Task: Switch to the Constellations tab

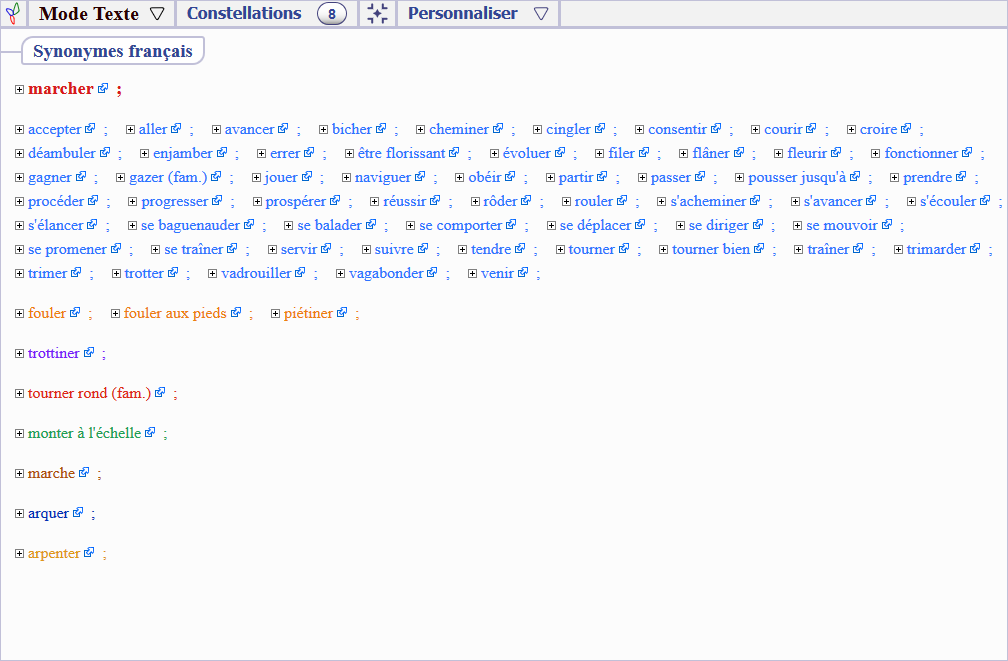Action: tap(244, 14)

· · ·

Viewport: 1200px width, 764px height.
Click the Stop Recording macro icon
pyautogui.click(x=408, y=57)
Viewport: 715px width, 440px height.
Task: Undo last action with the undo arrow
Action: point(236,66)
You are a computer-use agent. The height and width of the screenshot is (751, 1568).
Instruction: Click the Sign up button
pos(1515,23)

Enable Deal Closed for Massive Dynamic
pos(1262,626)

· · ·

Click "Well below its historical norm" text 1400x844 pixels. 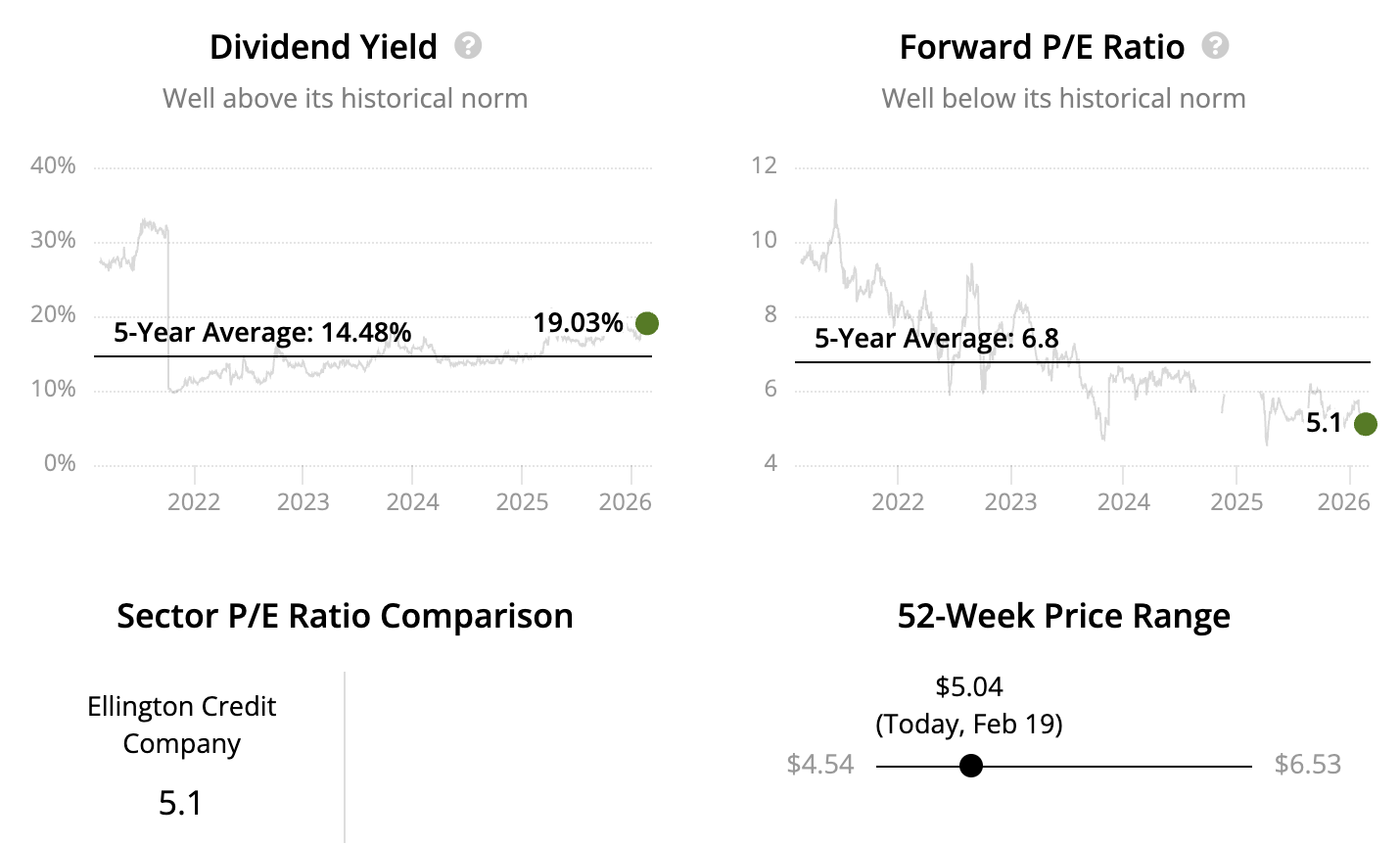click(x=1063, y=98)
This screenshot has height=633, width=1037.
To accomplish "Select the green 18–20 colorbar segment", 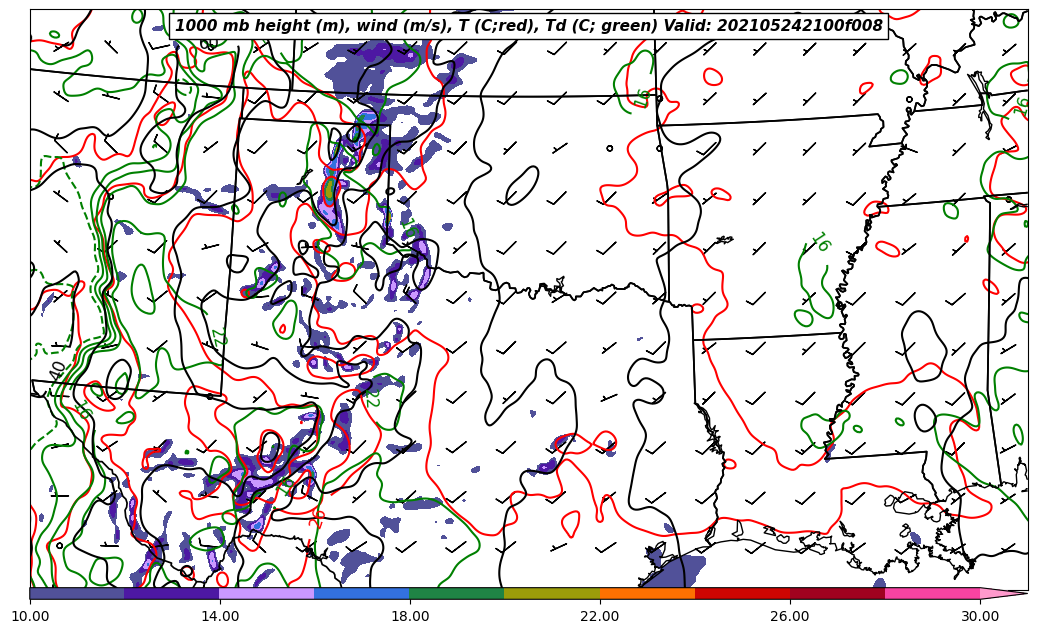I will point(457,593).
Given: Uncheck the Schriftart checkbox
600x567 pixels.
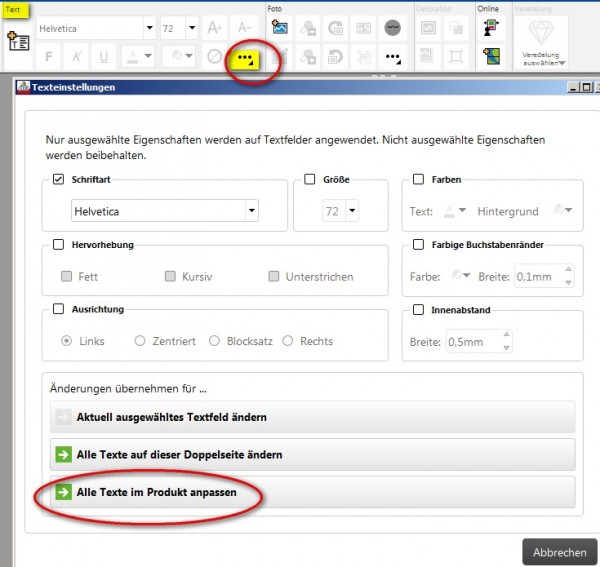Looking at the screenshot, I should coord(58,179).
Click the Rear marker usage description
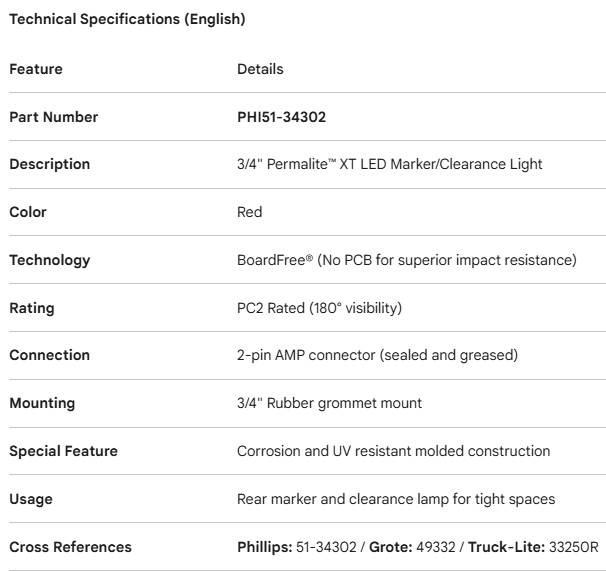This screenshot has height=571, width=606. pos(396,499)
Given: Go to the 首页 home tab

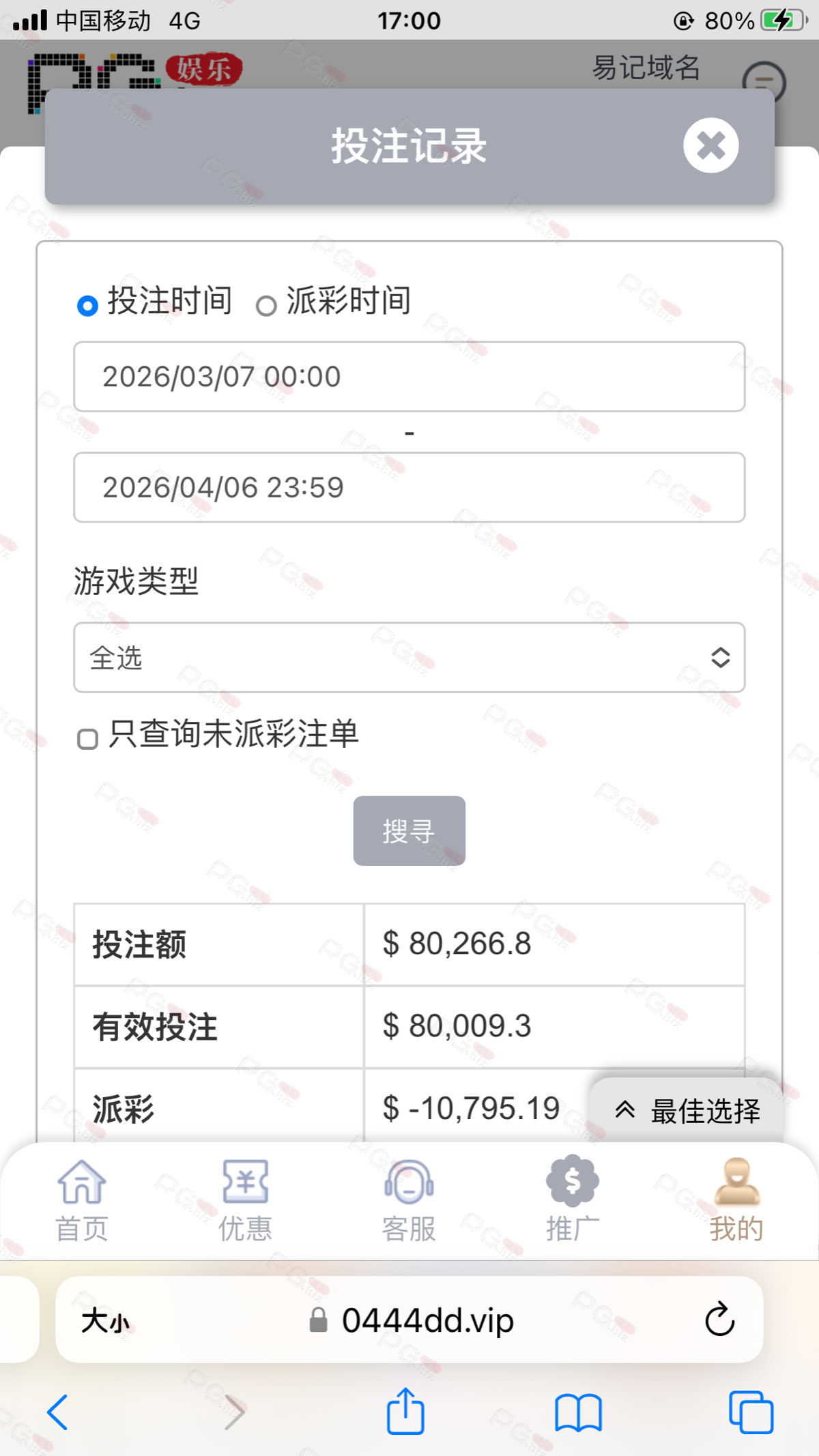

· · ·

Activity: Whenever the word "Given" turns up in a line of the listing above, copy the line.

Your solution:
Given: Uncheck the Schriftart checkbox
Given: Go to the 首页 home tab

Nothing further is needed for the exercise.